Wednesday, March 2, 2011

U.S Dollar - Safe Haven No More?


For years, whenever significant political or financial turmoil reared its head anywhere on the globe, investors would turn to the U.S. dollar as a safe haven.

Yet as the chaos in North Africa has grown over the past month, investors have largely shunned the dollar and sought shelter elsewhere. They have turned to other traditional islands of stability, buying Japanese yen and the Swiss franc.

What has especially raised eyebrows has been the move by investors to buy euros, a currency traditionally seen as a riskier prospect than the dollar, especially with the euro zone's debt problems still largely unresolved.

This has sparked a debate over whether the dollar has lost its safe-haven status.

"Over the last 20 years, people have always moved into the dollar on any sort of uncertainty in the global economic space, but what we've seen over the past two weeks is actually a terrific move out of the dollar," says Douglas Borthwick, a managing director at Faros Trading in Stamford, CT... 


So for now, the argument goes, there are better safe havens available to investors than the U.S. currency.

Even on individual days when events have sent a scare through the financial markets, the dollar hasn't benefited.


On January 25, when the protests in Egypt first flared up, the euro advanced more than two cents to almost $1.39.

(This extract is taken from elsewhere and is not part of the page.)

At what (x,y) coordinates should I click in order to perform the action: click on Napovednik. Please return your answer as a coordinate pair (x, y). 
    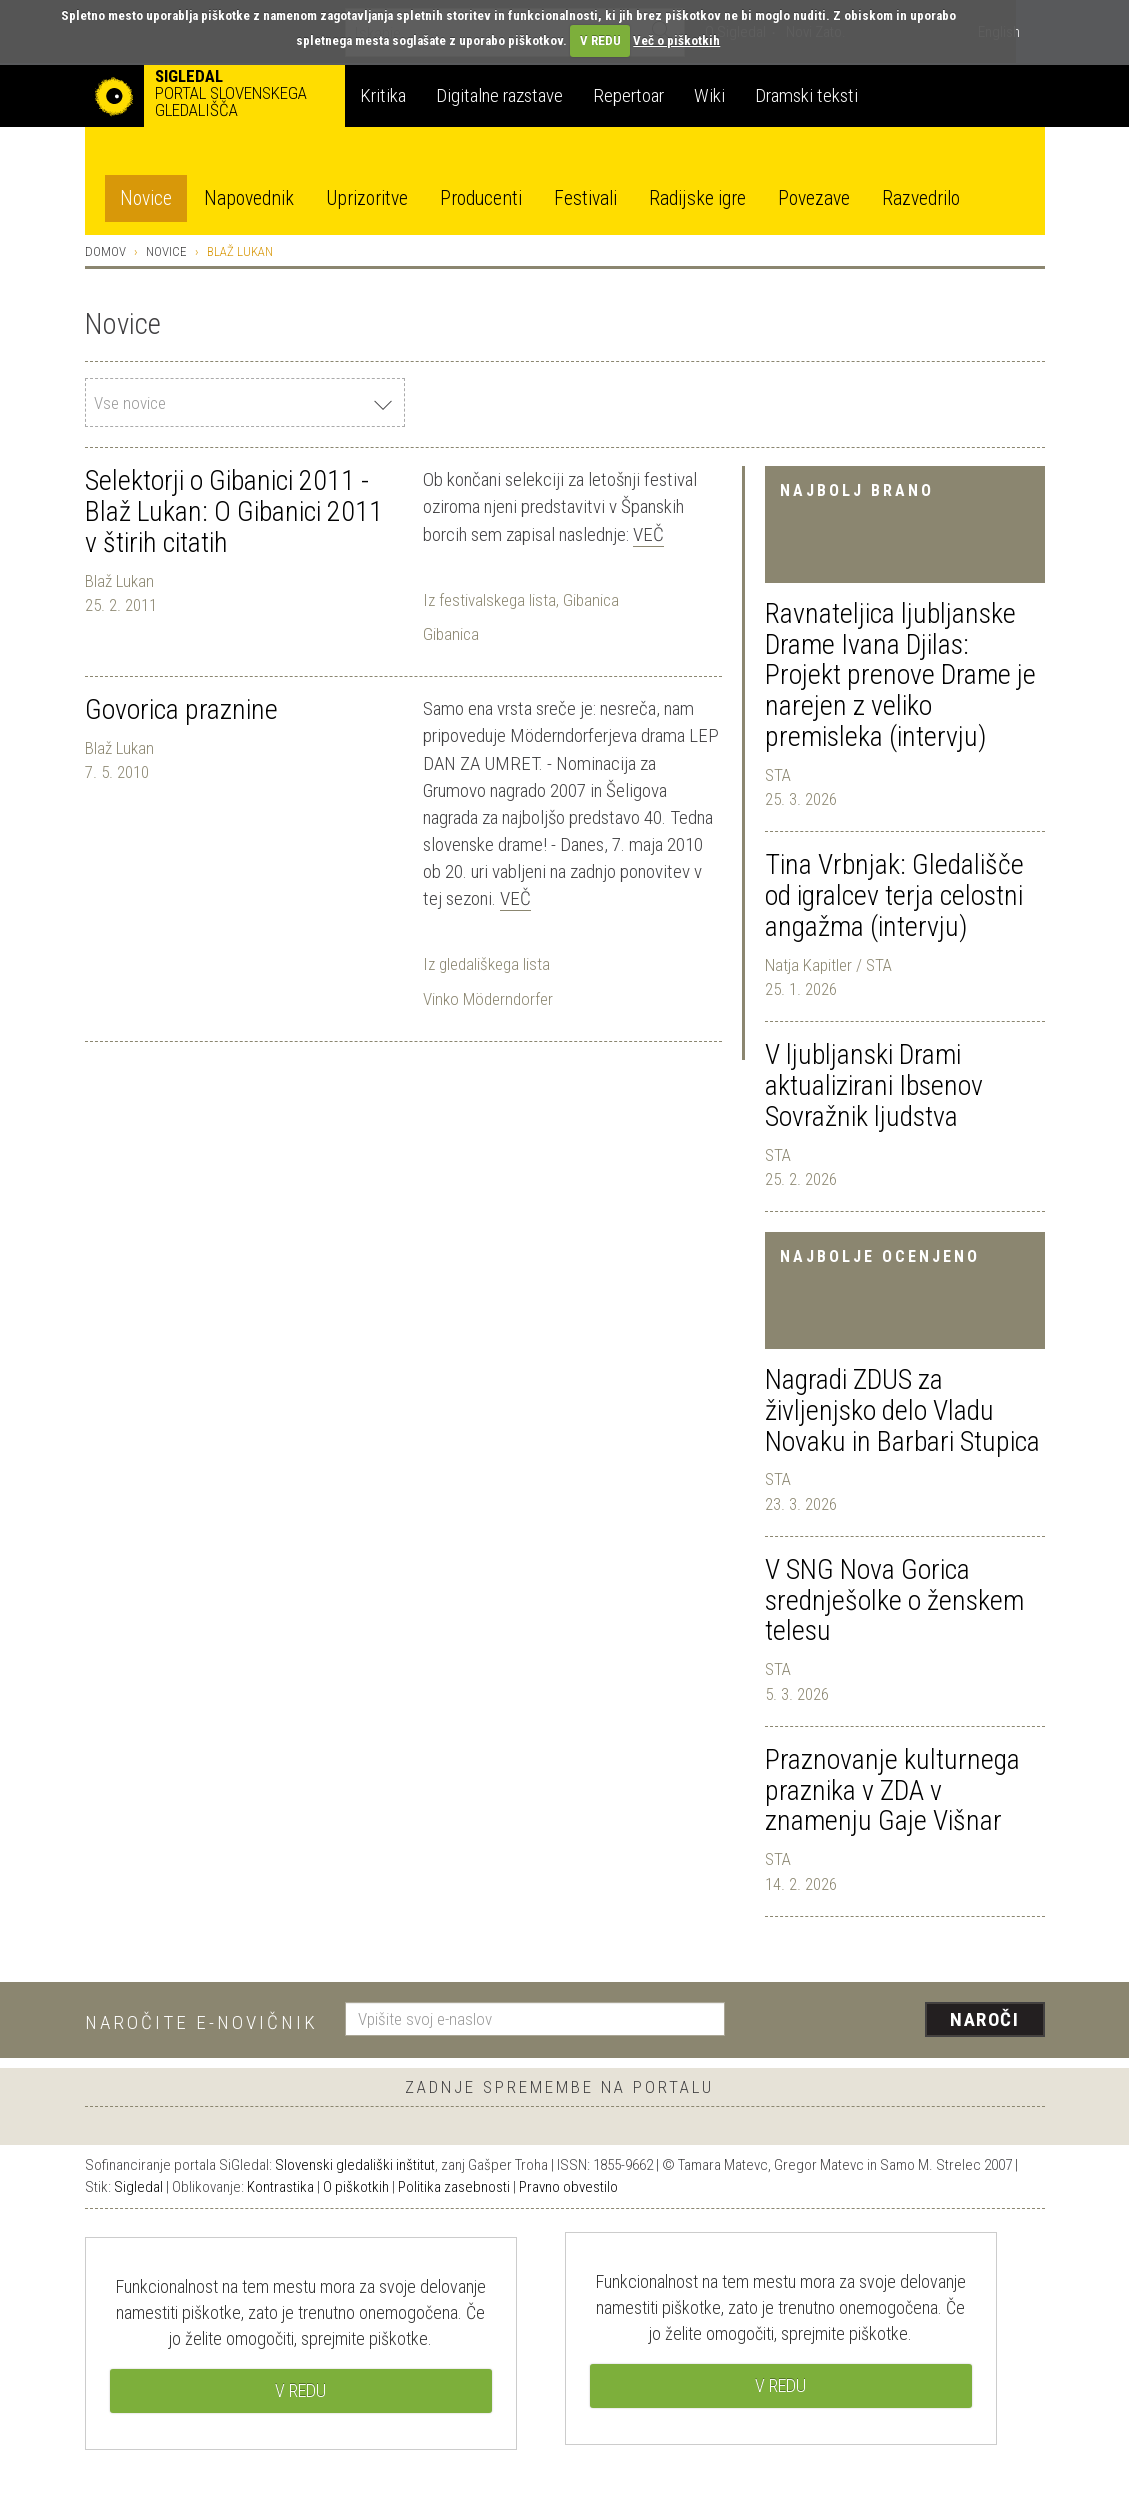
    Looking at the image, I should click on (249, 198).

This contrasts with other episodes of flight-to-safety currency buying in the past. During the 2008 global financial crisis, the dollar rose by roughly +24%.

Analysts at BCA Research also point out that some investors also are looking to gold as a more appealing safe-haven investment. "We would agree with this assessment," the analysts wrote.

Gold rose +5.7% in February, its biggest monthly gain since April 2010. With investors increasingly wary of the ability of the U.S. to solve its fiscal problems and the Fed perceived to be "printing dollars" as part of its quantitative-easing strategy to support the economy, there's less confidence that the U.S. dollar is "safe" in the sense, Mr. Borthwick says.

"It's the knee-jerk reaction that matters,"
he said. "Nowadays the knee-jerk reaction is buy euros and not to buy dollars. The mindset of buying euros is a complete switch."